La misma lectura errónea del nombre (que ilustró a Van sobre las fuentes de información de Yuzlik) se encuentra en Los carillones de Chose (colección de recuerdos escrita por un antiguo camarada de Van, ahora lord Chose, que había trepado a la cucaña del best-seller y se mantenía allí, principalmente a causa de ciertas alusiones indecentes, pero muy divertidas, a la Villa Venus de Ranton Brooks). Mientras rumiaba la enjundia de una réplica adecuada y saboreaba un bocado de sharlott (no me refiero a la charlatanesca Charlotte russe servida en la mayoría de los restaurantes, sino al castillo de corteza caliente y dorada guarnecido con mermelada de manzanas, el verdadero castillo debido al talento de Takomin, el chef del hotel, venido de Rose Bay, California), Van sentía tirar de él a dos deseos contrarios: el de insultar a Yuzlik, que había osado colocar su mano sobre la mano de Ada cuando, un momento antes, le pidió que le pasase la mantequilla (Van estaba infinitamente más celoso que aquel varón de mirada límpida que de Andrei; con un escalofrío de orgullo y de odio recordó que en la Nochevieja de 1893 había embestido a uno de sus primos, el gordo Van Zemski, por permitirse la misma caricia cuando se acercó a saludarles en el restaurante, y, más tarde, con un pretexto cualquiera, le había roto la mandíbula en el club del joven príncipe); y, segundo, el de revelar a Yuzlik la admiración que sentía por La última locura de Don Juan. Como, por razones obvias, no podía permitirse satisfacer el primer deseo, renunció espontáneamente al segundo, que le pareció secretamente maculado de cobarde cortesía, y se contentó con replicar, una vez tragada, finalmente, la masa bañada en ámbar:
—El libro de Jack Chose es muy divertido, especialmente el pasaje que trata de manzanas y diarrea, y los extractos del Álbum Concha de Venus (la mirada de Yuzlik quedó fija en una posición oblicua, como si estuviera esforzándose en recordar; luego inclinó enérgicamente la cabeza, como muestra de homenaje a un recuerdo común)... pero el bribón no debía ni haber divulgado mi nombre ni haber contrahecho mi thespiónimo.
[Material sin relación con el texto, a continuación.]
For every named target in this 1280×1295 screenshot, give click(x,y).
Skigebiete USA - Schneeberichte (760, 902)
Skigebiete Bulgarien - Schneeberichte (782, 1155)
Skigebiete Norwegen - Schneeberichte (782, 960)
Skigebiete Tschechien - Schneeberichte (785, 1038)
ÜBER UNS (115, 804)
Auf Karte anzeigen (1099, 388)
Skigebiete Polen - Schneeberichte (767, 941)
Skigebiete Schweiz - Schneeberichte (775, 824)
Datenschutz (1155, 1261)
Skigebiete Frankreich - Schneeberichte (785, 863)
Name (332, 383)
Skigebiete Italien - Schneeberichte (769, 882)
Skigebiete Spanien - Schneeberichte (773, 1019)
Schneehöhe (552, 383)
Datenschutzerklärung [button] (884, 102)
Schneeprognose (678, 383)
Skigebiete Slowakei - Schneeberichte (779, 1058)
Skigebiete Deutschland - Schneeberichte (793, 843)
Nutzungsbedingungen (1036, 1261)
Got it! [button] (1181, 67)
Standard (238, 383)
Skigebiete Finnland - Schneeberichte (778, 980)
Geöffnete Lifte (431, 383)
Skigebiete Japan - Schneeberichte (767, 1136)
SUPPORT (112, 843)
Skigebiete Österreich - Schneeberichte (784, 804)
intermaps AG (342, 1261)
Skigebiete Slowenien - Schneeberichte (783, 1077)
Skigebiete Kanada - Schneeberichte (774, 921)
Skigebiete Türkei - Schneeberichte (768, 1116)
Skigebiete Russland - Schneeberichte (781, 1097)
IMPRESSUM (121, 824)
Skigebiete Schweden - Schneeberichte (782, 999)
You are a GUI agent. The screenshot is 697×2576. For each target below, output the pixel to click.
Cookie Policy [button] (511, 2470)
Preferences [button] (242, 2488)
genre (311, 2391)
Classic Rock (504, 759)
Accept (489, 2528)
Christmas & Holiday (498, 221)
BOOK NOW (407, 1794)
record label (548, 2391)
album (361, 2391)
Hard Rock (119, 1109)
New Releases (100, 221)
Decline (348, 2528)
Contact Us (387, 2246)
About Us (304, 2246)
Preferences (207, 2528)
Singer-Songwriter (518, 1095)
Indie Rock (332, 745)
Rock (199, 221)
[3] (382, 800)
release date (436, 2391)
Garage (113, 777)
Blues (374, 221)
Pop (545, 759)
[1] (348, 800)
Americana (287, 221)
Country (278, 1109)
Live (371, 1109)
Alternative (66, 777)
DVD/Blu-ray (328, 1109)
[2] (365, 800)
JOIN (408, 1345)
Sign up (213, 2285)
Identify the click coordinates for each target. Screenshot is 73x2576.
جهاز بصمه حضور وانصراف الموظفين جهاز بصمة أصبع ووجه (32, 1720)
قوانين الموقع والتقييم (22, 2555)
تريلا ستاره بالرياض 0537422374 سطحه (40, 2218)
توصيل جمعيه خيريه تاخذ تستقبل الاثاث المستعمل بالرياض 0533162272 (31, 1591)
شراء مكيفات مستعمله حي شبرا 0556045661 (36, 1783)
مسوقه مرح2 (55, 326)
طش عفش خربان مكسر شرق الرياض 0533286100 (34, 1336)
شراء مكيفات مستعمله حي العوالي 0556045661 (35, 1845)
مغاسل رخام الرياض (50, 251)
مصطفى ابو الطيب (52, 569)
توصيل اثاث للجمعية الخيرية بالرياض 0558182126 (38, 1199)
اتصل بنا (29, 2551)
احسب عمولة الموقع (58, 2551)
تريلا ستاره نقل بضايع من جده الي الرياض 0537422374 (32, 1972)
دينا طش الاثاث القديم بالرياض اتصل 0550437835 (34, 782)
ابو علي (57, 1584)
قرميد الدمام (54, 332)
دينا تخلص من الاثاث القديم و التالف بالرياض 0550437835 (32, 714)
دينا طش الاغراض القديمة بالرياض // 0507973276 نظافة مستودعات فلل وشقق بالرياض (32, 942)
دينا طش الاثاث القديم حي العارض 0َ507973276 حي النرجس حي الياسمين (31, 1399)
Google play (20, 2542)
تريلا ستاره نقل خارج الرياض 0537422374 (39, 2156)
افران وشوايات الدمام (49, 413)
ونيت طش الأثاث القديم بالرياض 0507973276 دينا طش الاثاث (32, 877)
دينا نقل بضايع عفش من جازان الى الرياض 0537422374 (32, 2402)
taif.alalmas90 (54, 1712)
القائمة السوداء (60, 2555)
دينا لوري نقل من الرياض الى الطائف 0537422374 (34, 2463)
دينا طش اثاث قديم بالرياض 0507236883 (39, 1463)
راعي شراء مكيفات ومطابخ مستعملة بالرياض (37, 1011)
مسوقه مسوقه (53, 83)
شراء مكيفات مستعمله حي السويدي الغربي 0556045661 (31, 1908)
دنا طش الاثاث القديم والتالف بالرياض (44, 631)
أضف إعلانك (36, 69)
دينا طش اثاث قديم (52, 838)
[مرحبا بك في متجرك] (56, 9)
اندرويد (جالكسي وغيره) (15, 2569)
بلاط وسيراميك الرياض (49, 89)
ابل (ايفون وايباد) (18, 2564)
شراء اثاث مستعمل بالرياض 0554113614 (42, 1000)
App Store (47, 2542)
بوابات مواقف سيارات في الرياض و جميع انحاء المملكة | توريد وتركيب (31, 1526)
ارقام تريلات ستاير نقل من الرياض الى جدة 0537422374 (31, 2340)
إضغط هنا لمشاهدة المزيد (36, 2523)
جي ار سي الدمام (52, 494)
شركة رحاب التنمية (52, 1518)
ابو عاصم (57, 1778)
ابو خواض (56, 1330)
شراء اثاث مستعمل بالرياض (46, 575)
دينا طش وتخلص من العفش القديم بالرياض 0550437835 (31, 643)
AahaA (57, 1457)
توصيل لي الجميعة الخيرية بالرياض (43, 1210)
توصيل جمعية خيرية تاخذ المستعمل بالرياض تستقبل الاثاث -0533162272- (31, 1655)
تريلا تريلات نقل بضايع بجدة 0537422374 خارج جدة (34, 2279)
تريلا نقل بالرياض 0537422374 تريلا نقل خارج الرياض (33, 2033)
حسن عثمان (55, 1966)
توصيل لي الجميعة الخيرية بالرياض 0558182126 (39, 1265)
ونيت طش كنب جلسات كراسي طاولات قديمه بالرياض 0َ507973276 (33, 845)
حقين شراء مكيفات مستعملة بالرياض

Durante la triste cena (alegrada únicamente por la sharlott y cinco botellas de Moet, de las cuales Van consumió más de tres), evitó mirar a Ada en aquella parte del cuerpo que se llama «el semblante», parte viva y divina, y misteriosamente escandalosa, que, bajo esa forma esencial (dejemos aparte las manchas pastosas, o verrugosas), sólo rara vez se encuentra en los seres humanos. Ada, por su parte, no podía evitar que sus ojos sombríos se dirigiesen en todo momento hacia él, como si a cada mirada volviese a encontrar su equilibrio; pero, cuando el grupo pasó al salón para tomar el café, Van empezó a sentirse atormentado por problemas de focalización, y la retirada de los tres cineastas, al disminuir sus puntos de referencia, agravó trágicamente la situación.
ANDREI: Adochka, duchka(Adita, querida), razskazhi zhe pro rancho pro skot(háblale del rancho, del ganado), emu zhe lyubopitno(eso ha de interesarle).